As I write this, students are back in school for the new year, and thoughts of many of us return to those days. Thoughts may also focus on your own children’s post-high school education. If you have kids who might attend college and want to help them with the finances, you better be thinking seriously about this future.

As parents or grandparents, have you considered an industrial education instead of a college education for your kids or grandkids? It’s likely you have wished someone did if you have ever tried to hire skilled workers for your plant. When I had this conversation with my son, I pointed it out in simple math. If you earn $25,000 per year for four years while others are paying $25,000 per year, you are $200,000 better off at the end of four years. Needless to say, that’s probably a low-end estimate of the differences.

I believe we need a cultural paradigm switch, and we may need to clean house at local high schools where snobby counselors continue to encourage everyone to attend college. In his regular column, Walter Williams, a college professor from Virginia’s George Mason University, states simply, “Most college students do not belong in college.” He and Robert Samuelson, a Washington Post columnist, assert that “it’s time to drop the college-for-all crusade.”

Due to the fact that college costs increase by much more than the cost of living – about a 450% growth since 1982 – college education is continuing to lose its value. Add to that the weak courses such as “Philosophy and Star Trek” offered by Georgetown University, it’s no wonder we have a “six-digit number of college-educated janitors in the U.S,” as reported by Ohio University professor Richard Vedder, who also indicates that there are “one-third of a million waiters and waitresses with college degrees.” In 2012, about 44% of college graduates worked jobs that did not require a college degree.

It’s time to question business as usual and find a way to get more students interested in vocations rather than professions. How can we do this? Here are a few thoughts from me or greater minds than mine.

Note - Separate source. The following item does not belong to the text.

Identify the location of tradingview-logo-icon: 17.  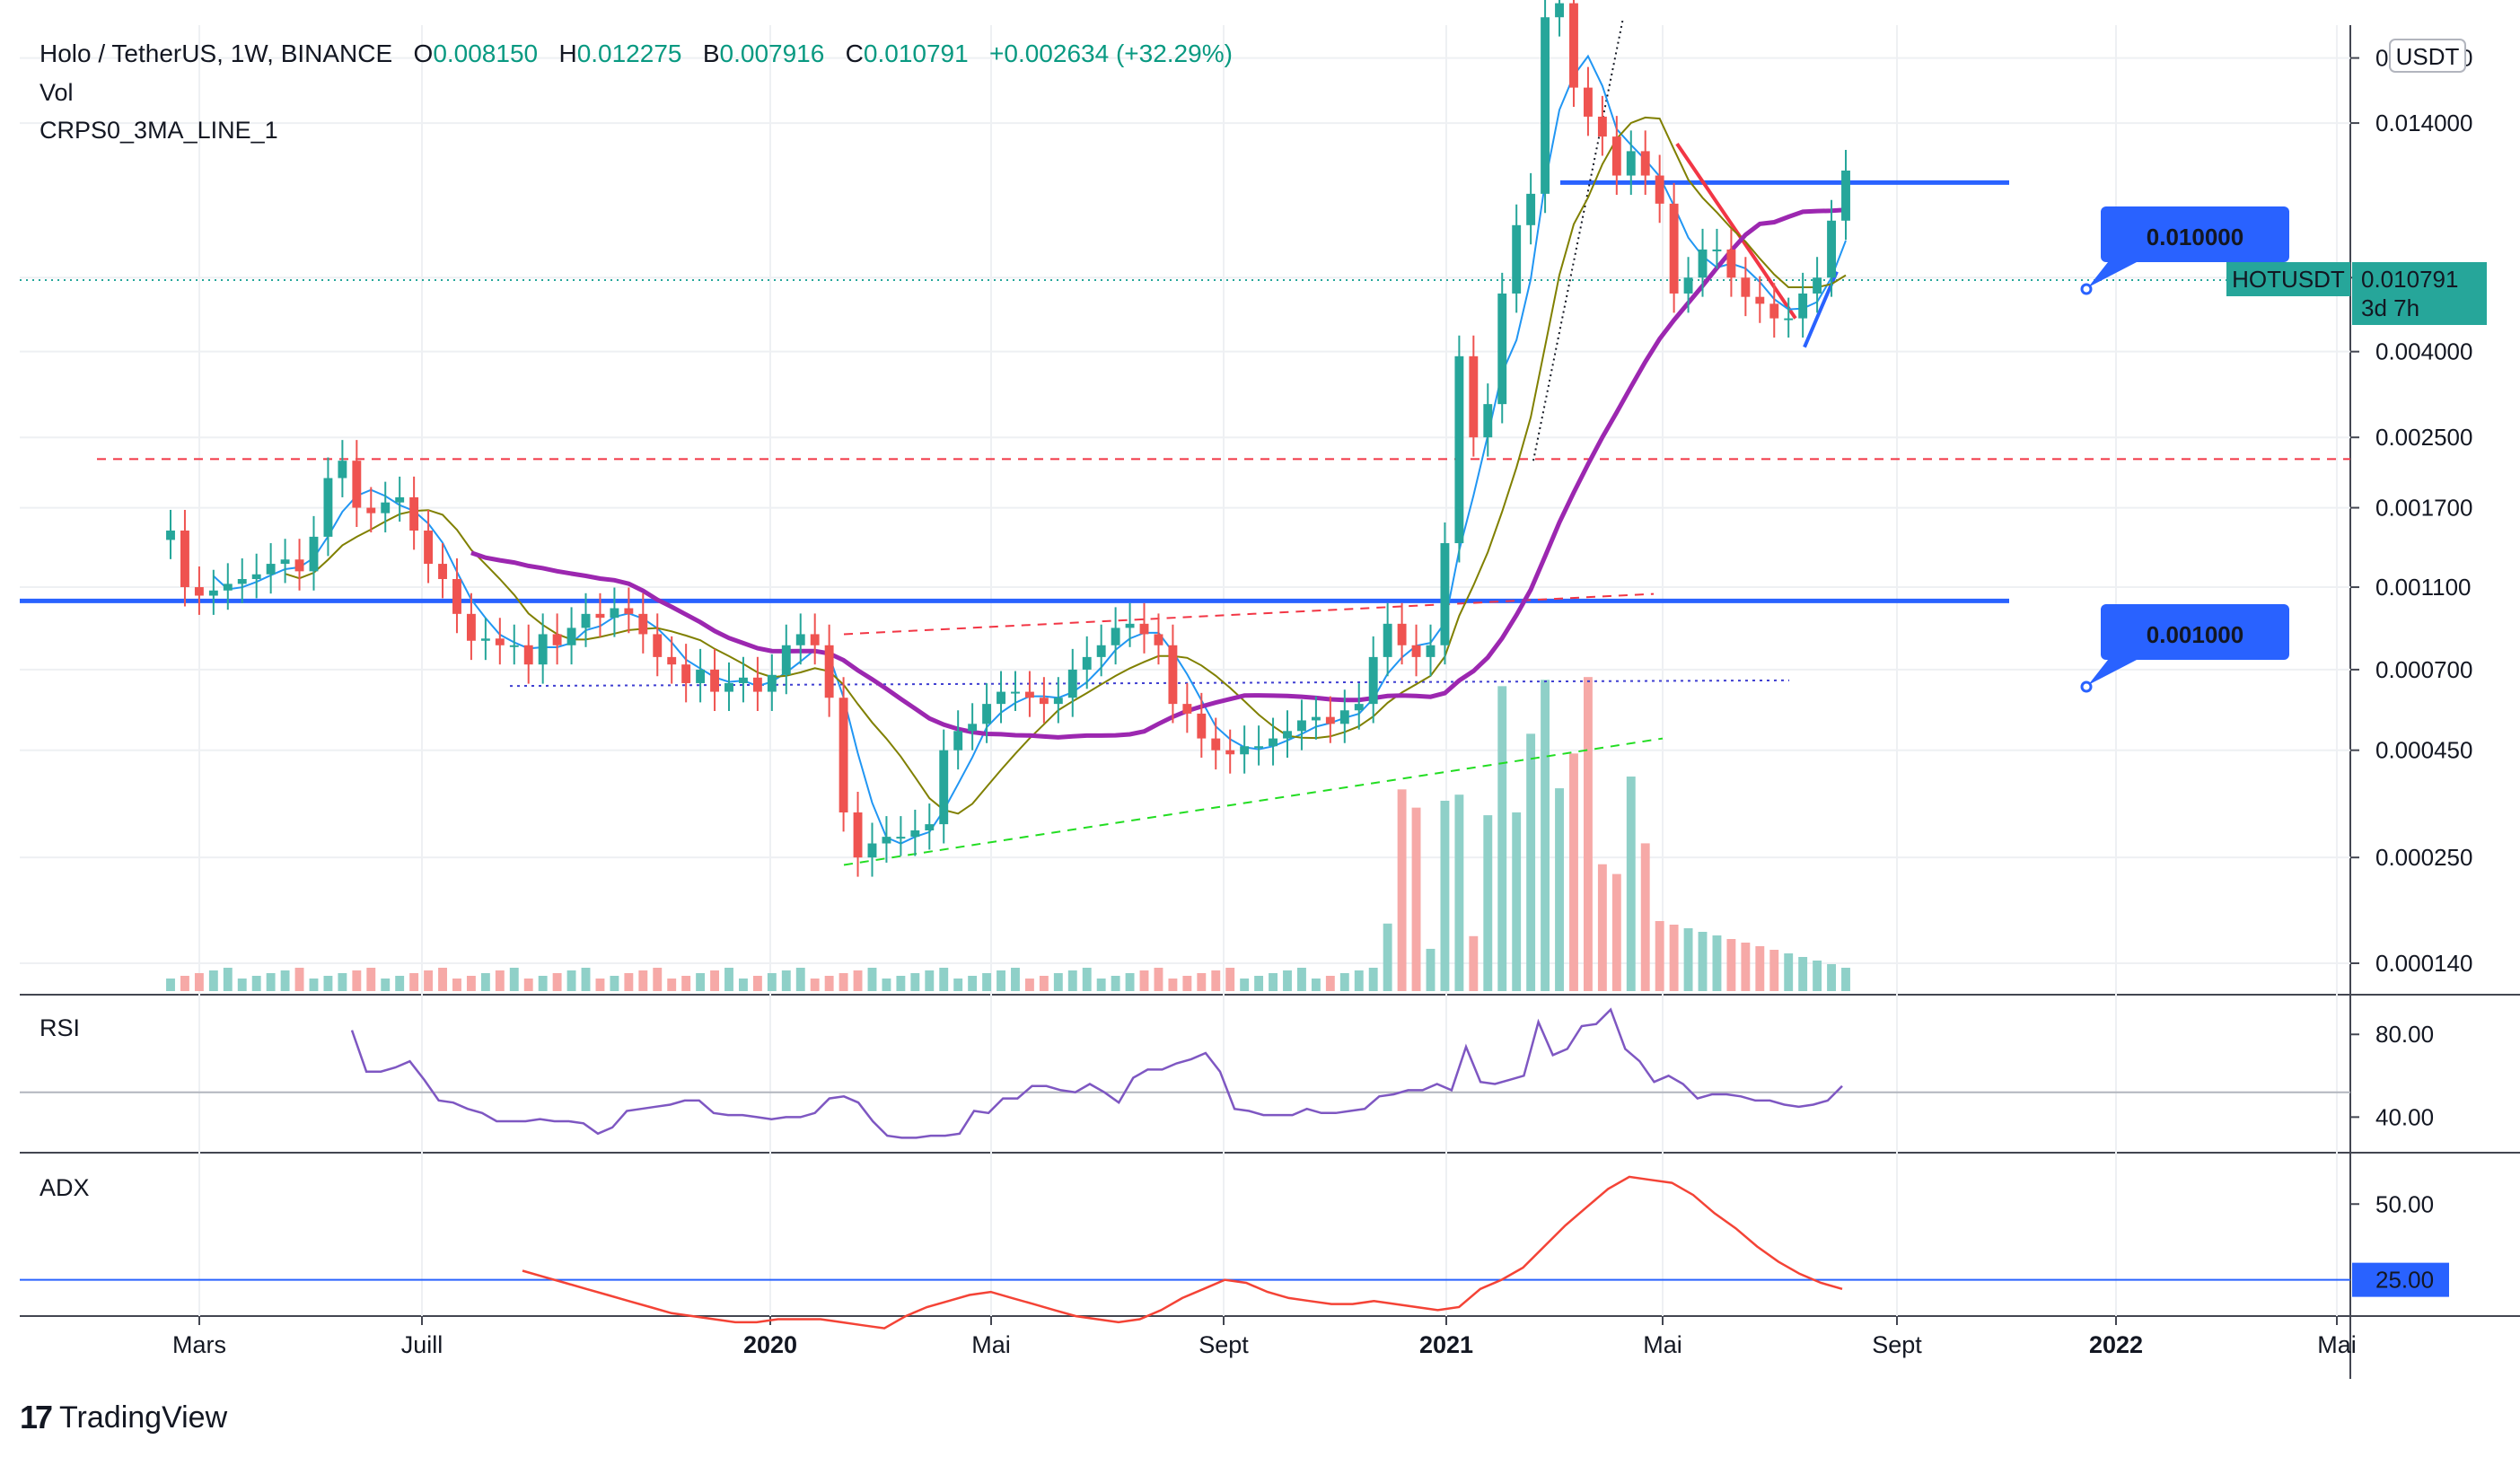
(37, 1417).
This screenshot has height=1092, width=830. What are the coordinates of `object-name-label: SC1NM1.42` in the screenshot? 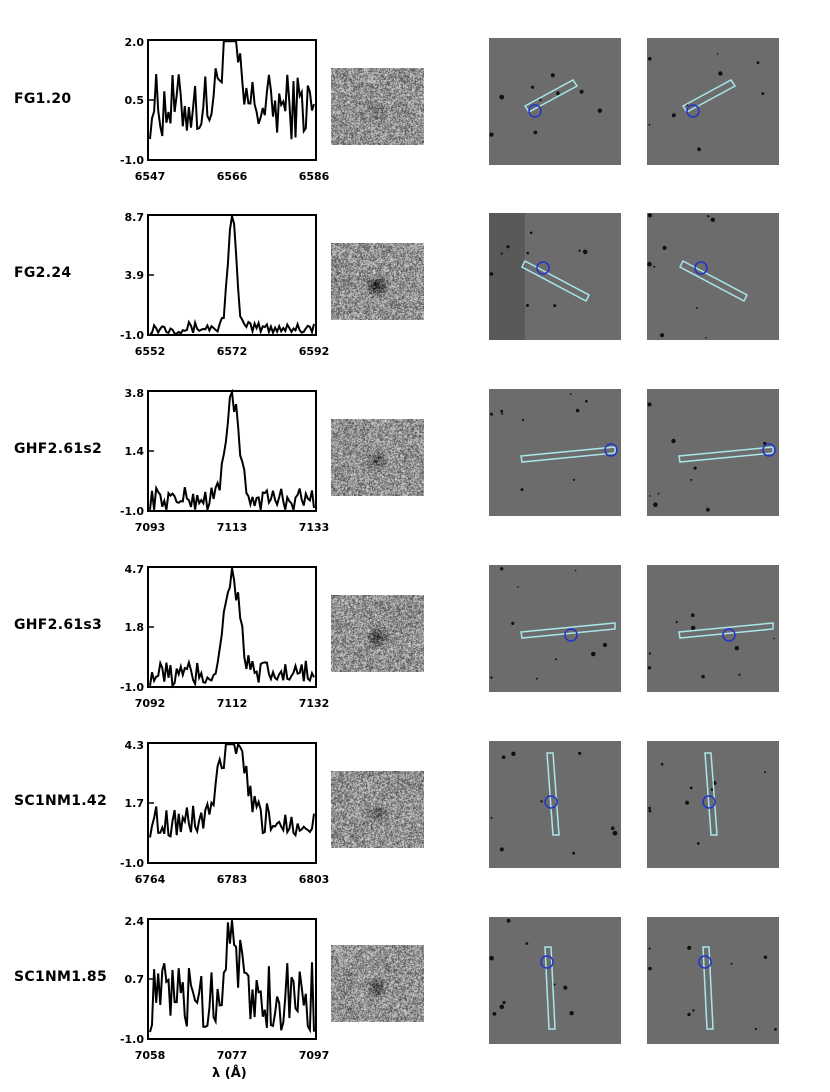 It's located at (60, 801).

  • Provide early exposure to all students to let them know about job opportunities in manufacturing. This could/should happen in the schools, but groups like the Girl Scouts are another possibility.
  • Better utilize existing vocational-training programs in high school.
  • Provide some “diversity training” to high school counselors to encourage them to advise kids (particularly those less likely to excel in an academic setting) that vocational training is a good option.
  • Encourage more women to enter the manufacturing workforce. Only about 26% of the manufacturing workforce in the U.S. is female, compared to 50% of the overall workforce.
  • Companies should provide appropriate vocational training for new hires.

The facts are that the majority of new American jobs over the next decade will not require a college degree, according to the U.S. Labor Department. A USA Today analysis estimated that about 2.5 million middle-skill jobs – requiring high school but not college training – will need to be filled between 2014 and 2017. Some of this is coming from the retirement of baby boomers. In our local region around Pittsburgh, a historically industrial area, it is expected we could lose about 8% of the 1.2-million member workforce as older workers retire.

In addition to workforce losses due to retirements, another issue we are experiencing is diminishing labor-participation rates. In June, the Bureau of Labor Statistics reported that only 62.6% of adult Americans are working or actively looking for a job. This is the lowest labor-participation rate in 38 years. A separate White House report showed something similar. Looking at prime-age (25-54) males in the workforce, the report showed that 98% of this group was employed 60 years ago. Today, this number is 88%.

It’s clear our work is cut out for us. We need to increase the number of people seeking vocational training, encourage more women to pursue manufacturing and get more able-bodied people working. Consider what part of this challenge you can invest your resources into. After all, a small rudder can turn a large ship.